Spyware is Already Illegal, But Let's Pass A Law Banning It Anyway:
Are you annoyed by spyware? Would you like it to be illegal? Well I have good news for you: it already is.

  Most spyware violates 18 U.S.C. 1030(a)(2), part of the Computer Fraud and Abuse Act of 1986, which broadly prohibits unauthorized access to computers. Most spyware also violates equivalent state unauthorized access laws, too (for a review of these federal and state laws and what they do, see this article). Federal or state prosecutors could bring criminal cases against spyware companies for installing spyware at any time. Some spyware also appears to violate the Wiretap Act, 18 U.S.C. 2510-22, which prohibits intercepting your private Internet communications without your consent. The Wiretap Act authorizes both criminal and civil suits — and the civil suits provide attorney's fees, statutory damages, and even the possibility of punitive damages for victorious plaintiffs. And to the extent that spyware involves deceptive trade practices, spyware can also be regulated by the FTC. I'm not an expert in the jurisdiction of the FTC, but my understanding is that it is broad enough already to regulate spyware.

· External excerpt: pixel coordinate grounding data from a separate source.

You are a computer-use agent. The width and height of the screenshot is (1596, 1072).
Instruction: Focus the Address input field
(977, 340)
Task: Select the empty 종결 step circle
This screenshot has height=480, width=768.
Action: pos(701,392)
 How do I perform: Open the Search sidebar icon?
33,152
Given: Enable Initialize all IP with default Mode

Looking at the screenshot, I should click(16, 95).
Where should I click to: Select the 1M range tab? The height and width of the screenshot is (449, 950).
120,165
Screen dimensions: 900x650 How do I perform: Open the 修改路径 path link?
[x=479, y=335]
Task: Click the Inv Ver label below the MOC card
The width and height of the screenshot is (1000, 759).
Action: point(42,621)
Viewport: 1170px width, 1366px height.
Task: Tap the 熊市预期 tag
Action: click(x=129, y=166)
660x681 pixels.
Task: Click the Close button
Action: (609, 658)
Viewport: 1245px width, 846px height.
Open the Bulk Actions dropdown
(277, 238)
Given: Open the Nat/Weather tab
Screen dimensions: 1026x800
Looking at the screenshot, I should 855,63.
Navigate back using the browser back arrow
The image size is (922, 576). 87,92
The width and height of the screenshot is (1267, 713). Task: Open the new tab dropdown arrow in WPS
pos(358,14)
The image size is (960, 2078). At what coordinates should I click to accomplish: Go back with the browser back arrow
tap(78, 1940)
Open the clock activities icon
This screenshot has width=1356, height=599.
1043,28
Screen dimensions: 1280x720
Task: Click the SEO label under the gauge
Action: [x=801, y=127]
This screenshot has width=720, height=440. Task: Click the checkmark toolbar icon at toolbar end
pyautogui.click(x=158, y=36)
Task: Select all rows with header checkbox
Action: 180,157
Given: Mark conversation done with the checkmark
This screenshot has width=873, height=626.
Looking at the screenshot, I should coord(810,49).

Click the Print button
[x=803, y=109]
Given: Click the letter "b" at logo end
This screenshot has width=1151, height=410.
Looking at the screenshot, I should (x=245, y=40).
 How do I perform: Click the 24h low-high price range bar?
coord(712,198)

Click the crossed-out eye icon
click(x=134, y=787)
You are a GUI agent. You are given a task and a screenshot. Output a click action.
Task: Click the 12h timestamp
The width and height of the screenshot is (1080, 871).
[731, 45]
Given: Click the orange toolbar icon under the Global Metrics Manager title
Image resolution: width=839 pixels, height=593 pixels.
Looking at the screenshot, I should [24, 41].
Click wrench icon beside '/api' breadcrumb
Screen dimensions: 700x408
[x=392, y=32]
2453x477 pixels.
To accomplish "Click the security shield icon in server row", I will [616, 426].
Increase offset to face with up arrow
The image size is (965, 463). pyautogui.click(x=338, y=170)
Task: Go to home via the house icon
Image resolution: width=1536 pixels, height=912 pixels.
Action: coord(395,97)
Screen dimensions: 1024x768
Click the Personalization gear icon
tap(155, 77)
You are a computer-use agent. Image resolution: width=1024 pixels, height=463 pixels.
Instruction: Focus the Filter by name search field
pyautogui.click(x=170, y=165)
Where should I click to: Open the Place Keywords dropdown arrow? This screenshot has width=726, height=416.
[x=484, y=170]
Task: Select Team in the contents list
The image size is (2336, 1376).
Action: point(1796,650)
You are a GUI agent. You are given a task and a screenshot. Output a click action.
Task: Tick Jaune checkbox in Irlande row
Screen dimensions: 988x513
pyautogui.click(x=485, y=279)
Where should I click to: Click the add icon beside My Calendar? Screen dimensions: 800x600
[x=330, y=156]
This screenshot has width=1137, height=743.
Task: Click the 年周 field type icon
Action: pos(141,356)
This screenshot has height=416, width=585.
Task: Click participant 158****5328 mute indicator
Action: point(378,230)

  Of course, you'd never know this if you followed recent goings on in Congress. Various bills have been proposed that would (gasp!) make spyware a crime, or else give jurisdiction over spyware to the FTC. I haven't looked closely at each of the proposed bills, but the ones I did look at seemed to mostly replicate existing law. Maybe the folks in Congress just don't understand current law; it's possible, given that the Justice Department has't pursued any spyware cases on the criminal front, the FTC apparently hasn't regulated spyware aggressively, and plaintiff's attorneys don't understand the Wiretap Act well enough to see the claim. Or maybe Congress just wants credit for solving a problem, and they won't let the fact that they already solved this problem a long time ago get in the way.